* **What needs to be done**: Copy exactly the stretch of lines from the one holding "The image size is (685, 511)." through the last line of the data below, inclusive. Leave out pictures.

* **Records**:
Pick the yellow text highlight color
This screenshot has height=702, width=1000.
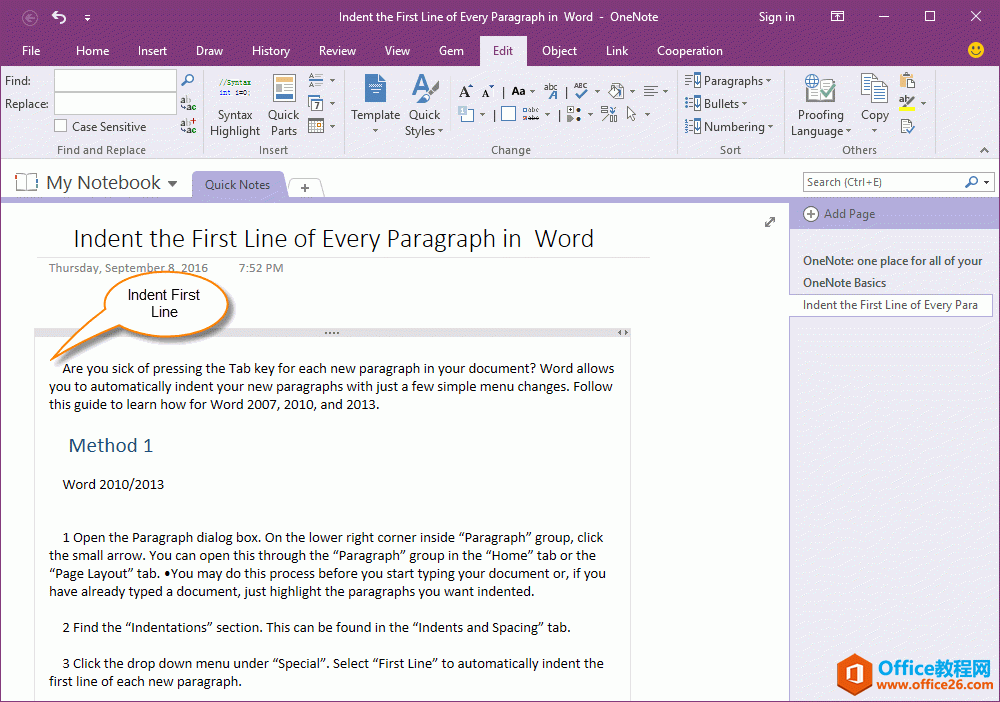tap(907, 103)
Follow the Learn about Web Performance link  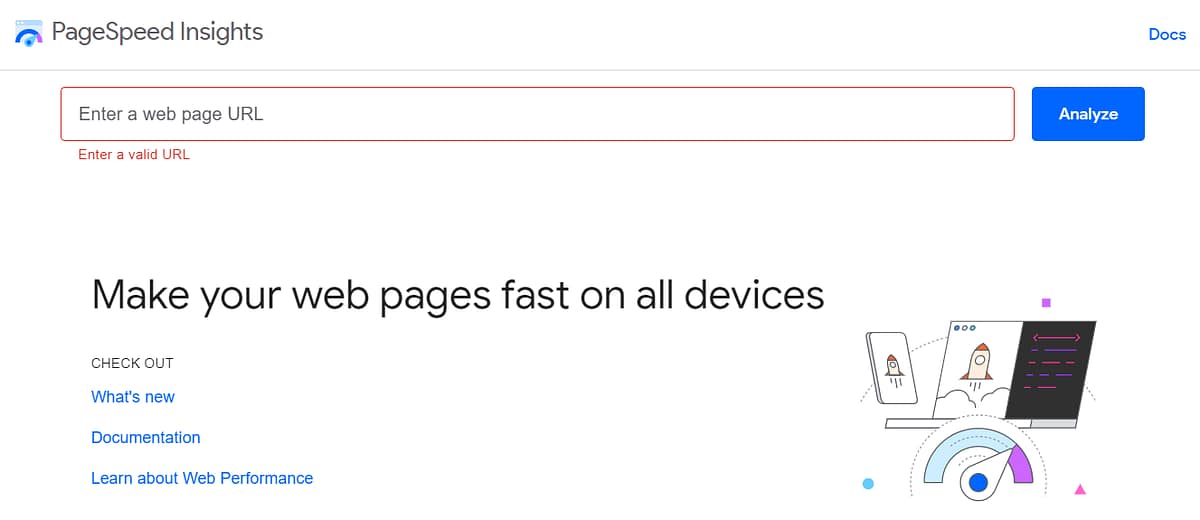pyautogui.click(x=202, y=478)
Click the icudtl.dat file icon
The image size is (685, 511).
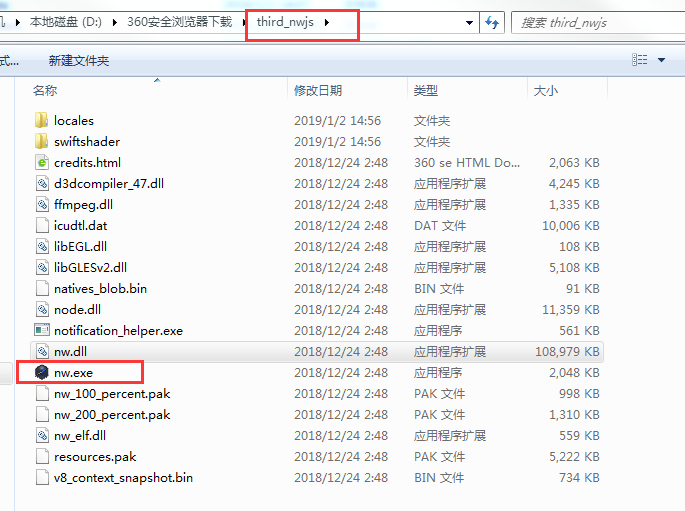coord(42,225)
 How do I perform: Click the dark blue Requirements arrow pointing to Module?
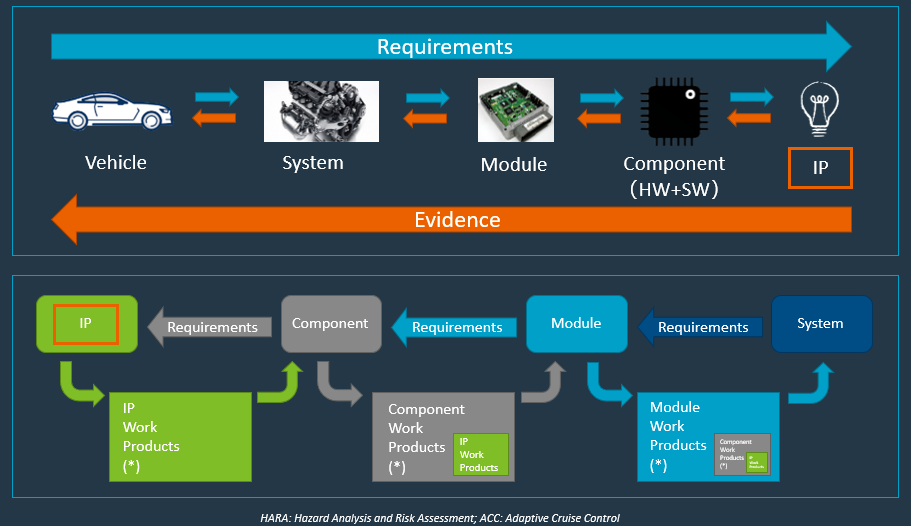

* **Written answer**:
The image size is (685, 511).
coord(42,225)
 How do I perform: Click the dark blue Requirements arrow pointing to Module?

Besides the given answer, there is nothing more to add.